_DATA SECTION_:
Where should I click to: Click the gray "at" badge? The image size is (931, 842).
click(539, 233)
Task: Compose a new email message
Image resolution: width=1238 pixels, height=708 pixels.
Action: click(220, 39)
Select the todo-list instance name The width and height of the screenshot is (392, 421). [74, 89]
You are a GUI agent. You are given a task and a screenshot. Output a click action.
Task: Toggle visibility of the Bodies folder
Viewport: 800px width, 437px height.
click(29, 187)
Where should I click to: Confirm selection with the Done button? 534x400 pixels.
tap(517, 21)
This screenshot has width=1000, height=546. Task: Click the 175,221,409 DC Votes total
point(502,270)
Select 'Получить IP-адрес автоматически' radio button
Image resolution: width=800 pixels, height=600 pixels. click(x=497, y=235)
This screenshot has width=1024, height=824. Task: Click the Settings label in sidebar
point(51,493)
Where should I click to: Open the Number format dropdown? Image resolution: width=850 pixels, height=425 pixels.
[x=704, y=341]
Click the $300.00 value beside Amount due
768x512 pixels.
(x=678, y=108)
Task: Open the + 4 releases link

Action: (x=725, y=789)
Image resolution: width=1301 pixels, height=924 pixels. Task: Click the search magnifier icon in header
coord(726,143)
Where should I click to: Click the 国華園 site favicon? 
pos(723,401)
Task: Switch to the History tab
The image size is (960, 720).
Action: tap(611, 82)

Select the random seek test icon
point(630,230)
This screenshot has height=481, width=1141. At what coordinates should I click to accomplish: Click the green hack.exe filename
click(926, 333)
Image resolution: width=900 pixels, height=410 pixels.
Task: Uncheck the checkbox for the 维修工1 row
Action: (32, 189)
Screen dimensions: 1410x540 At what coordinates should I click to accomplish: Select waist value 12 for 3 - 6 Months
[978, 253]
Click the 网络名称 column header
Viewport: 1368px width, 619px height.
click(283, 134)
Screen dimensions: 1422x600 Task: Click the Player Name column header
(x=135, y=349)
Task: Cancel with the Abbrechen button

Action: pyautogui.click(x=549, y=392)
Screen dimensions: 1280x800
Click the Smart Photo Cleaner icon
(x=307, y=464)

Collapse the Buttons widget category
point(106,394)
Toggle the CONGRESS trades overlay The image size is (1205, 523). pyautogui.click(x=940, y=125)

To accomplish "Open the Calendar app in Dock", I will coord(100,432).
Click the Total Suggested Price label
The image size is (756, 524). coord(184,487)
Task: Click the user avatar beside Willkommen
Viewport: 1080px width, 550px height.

_EXERCISE DETAILS_: Can you reproduce all of the material above, line for line, without changing anything?

_RESPONSE_:
Where should I click to: Click the gray "at" badge? The image size is (931, 842).
click(539, 233)
Task: Compose a new email message
Image resolution: width=1238 pixels, height=708 pixels.
Action: click(220, 39)
Select the todo-list instance name The width and height of the screenshot is (392, 421). [74, 89]
You are a GUI agent. You are given a task and a screenshot. Output a click action.
Task: Toggle visibility of the Bodies folder
Viewport: 800px width, 437px height.
click(29, 187)
Where should I click to: Confirm selection with the Done button? 534x400 pixels.
tap(517, 21)
This screenshot has width=1000, height=546. Task: Click the 175,221,409 DC Votes total
point(502,270)
Select 'Получить IP-адрес автоматически' radio button
Image resolution: width=800 pixels, height=600 pixels. click(x=497, y=235)
This screenshot has width=1024, height=824. Task: Click the Settings label in sidebar
point(51,493)
Where should I click to: Open the Number format dropdown? Image resolution: width=850 pixels, height=425 pixels.
[x=704, y=341]
Click the $300.00 value beside Amount due
768x512 pixels.
(x=678, y=108)
Task: Open the + 4 releases link

Action: (x=725, y=789)
Image resolution: width=1301 pixels, height=924 pixels. Task: Click the search magnifier icon in header
coord(726,143)
Where should I click to: Click the 国華園 site favicon? 
pos(723,401)
Task: Switch to the History tab
The image size is (960, 720).
Action: tap(611, 82)

Select the random seek test icon
point(630,230)
This screenshot has height=481, width=1141. At what coordinates should I click to accomplish: Click the green hack.exe filename
click(926, 333)
Image resolution: width=900 pixels, height=410 pixels.
Task: Uncheck the checkbox for the 维修工1 row
Action: (32, 189)
Screen dimensions: 1410x540 At what coordinates should I click to accomplish: Select waist value 12 for 3 - 6 Months
[978, 253]
Click the 网络名称 column header
Viewport: 1368px width, 619px height.
click(283, 134)
Screen dimensions: 1422x600 Task: Click the Player Name column header
(x=135, y=349)
Task: Cancel with the Abbrechen button

Action: pyautogui.click(x=549, y=392)
Screen dimensions: 1280x800
Click the Smart Photo Cleaner icon
(x=307, y=464)

Collapse the Buttons widget category
point(106,394)
Toggle the CONGRESS trades overlay The image size is (1205, 523). pyautogui.click(x=940, y=125)

To accomplish "Open the Calendar app in Dock", I will coord(100,432).
Click the Total Suggested Price label
The image size is (756, 524). coord(184,487)
Task: Click the user avatar beside Willkommen
Viewport: 1080px width, 550px height.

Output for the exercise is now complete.